文本与元素定位材料

╭──

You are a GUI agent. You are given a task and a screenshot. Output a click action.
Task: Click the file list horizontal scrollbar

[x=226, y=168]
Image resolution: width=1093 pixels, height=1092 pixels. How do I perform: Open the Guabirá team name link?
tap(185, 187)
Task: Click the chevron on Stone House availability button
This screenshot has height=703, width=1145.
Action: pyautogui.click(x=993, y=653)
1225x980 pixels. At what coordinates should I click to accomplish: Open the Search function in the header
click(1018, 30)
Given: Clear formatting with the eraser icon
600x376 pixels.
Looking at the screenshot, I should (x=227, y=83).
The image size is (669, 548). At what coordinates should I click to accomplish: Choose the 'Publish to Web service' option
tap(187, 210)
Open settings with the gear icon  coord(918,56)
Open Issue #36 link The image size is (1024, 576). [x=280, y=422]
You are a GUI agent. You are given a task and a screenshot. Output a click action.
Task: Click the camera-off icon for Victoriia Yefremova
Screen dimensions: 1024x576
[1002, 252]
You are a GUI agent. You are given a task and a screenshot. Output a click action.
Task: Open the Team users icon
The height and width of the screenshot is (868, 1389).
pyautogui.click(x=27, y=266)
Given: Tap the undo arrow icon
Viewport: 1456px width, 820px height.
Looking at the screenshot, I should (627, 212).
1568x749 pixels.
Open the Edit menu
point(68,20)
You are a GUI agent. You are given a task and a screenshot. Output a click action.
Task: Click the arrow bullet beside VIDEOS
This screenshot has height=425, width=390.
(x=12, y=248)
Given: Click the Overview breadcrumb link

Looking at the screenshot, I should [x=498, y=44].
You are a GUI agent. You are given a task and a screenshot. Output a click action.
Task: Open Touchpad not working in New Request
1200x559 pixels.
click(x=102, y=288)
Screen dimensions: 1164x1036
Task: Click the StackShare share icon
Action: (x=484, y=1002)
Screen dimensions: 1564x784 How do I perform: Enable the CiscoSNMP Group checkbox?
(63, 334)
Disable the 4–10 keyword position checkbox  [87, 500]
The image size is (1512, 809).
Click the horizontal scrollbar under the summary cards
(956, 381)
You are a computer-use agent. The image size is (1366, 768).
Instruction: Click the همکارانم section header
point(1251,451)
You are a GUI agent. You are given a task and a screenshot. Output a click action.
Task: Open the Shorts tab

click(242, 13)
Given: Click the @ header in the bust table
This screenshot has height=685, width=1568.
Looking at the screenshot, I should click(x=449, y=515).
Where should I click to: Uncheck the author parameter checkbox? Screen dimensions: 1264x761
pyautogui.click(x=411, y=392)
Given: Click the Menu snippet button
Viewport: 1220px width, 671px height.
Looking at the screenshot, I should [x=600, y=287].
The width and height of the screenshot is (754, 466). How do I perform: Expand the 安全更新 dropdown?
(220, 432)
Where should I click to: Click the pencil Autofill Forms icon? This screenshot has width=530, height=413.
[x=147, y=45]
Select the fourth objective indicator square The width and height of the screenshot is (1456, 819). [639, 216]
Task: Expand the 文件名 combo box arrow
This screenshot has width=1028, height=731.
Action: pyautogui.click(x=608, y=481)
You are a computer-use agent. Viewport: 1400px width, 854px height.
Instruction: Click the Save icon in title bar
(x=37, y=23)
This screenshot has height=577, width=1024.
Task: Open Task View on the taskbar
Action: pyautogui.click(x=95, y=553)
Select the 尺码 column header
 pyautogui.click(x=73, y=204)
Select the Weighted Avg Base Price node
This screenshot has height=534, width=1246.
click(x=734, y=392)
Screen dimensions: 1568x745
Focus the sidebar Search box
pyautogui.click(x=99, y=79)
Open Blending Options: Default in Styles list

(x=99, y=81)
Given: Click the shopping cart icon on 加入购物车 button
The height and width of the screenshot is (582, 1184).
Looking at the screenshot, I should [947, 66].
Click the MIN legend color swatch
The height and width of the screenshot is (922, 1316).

╰──

在上面的材料里找出所有含有"Expand"这个词的行，把每一行都完整抄下来。

## 完整输出
The width and height of the screenshot is (754, 466). How do I perform: Expand the 安全更新 dropdown?
Task: Expand the 文件名 combo box arrow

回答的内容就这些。